* [Instruction]:
Recast the lines below as a JSON list of strings, one string for each line. Leave out the blank lines.

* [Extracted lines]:
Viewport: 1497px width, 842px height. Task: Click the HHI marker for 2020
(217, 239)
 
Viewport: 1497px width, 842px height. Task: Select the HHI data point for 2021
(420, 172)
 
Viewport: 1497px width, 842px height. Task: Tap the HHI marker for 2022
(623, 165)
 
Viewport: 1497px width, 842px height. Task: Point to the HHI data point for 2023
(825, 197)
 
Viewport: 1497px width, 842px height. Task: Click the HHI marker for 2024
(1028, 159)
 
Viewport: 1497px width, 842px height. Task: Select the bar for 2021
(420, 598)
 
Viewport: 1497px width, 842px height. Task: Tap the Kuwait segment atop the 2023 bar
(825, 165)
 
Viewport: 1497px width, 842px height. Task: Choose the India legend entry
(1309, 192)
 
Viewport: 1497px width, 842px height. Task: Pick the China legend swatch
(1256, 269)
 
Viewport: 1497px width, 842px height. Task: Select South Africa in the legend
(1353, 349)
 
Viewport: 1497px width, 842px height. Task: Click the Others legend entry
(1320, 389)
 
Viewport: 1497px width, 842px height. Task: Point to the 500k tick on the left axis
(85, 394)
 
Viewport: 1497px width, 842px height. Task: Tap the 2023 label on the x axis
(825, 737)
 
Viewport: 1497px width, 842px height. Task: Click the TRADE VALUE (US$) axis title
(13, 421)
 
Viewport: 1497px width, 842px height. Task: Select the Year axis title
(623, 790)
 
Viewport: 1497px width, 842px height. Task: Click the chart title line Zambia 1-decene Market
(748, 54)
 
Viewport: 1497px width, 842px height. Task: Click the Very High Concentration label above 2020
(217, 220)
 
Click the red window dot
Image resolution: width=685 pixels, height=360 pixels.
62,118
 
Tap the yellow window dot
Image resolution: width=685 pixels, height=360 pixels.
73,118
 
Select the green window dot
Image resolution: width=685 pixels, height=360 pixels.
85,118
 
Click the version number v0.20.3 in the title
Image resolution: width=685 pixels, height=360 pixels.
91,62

* [Solution for this exercise]:
[
  "Viewport: 1497px width, 842px height. Task: Click the HHI marker for 2020",
  "(217, 239)",
  "Viewport: 1497px width, 842px height. Task: Select the HHI data point for 2021",
  "(420, 172)",
  "Viewport: 1497px width, 842px height. Task: Tap the HHI marker for 2022",
  "(623, 165)",
  "Viewport: 1497px width, 842px height. Task: Point to the HHI data point for 2023",
  "(825, 197)",
  "Viewport: 1497px width, 842px height. Task: Click the HHI marker for 2024",
  "(1028, 159)",
  "Viewport: 1497px width, 842px height. Task: Select the bar for 2021",
  "(420, 598)",
  "Viewport: 1497px width, 842px height. Task: Tap the Kuwait segment atop the 2023 bar",
  "(825, 165)",
  "Viewport: 1497px width, 842px height. Task: Choose the India legend entry",
  "(1309, 192)",
  "Viewport: 1497px width, 842px height. Task: Pick the China legend swatch",
  "(1256, 269)",
  "Viewport: 1497px width, 842px height. Task: Select South Africa in the legend",
  "(1353, 349)",
  "Viewport: 1497px width, 842px height. Task: Click the Others legend entry",
  "(1320, 389)",
  "Viewport: 1497px width, 842px height. Task: Point to the 500k tick on the left axis",
  "(85, 394)",
  "Viewport: 1497px width, 842px height. Task: Tap the 2023 label on the x axis",
  "(825, 737)",
  "Viewport: 1497px width, 842px height. Task: Click the TRADE VALUE (US$) axis title",
  "(13, 421)",
  "Viewport: 1497px width, 842px height. Task: Select the Year axis title",
  "(623, 790)",
  "Viewport: 1497px width, 842px height. Task: Click the chart title line Zambia 1-decene Market",
  "(748, 54)",
  "Viewport: 1497px width, 842px height. Task: Click the Very High Concentration label above 2020",
  "(217, 220)",
  "Click the red window dot",
  "Image resolution: width=685 pixels, height=360 pixels.",
  "62,118",
  "Tap the yellow window dot",
  "Image resolution: width=685 pixels, height=360 pixels.",
  "73,118",
  "Select the green window dot",
  "Image resolution: width=685 pixels, height=360 pixels.",
  "85,118",
  "Click the version number v0.20.3 in the title",
  "Image resolution: width=685 pixels, height=360 pixels.",
  "91,62"
]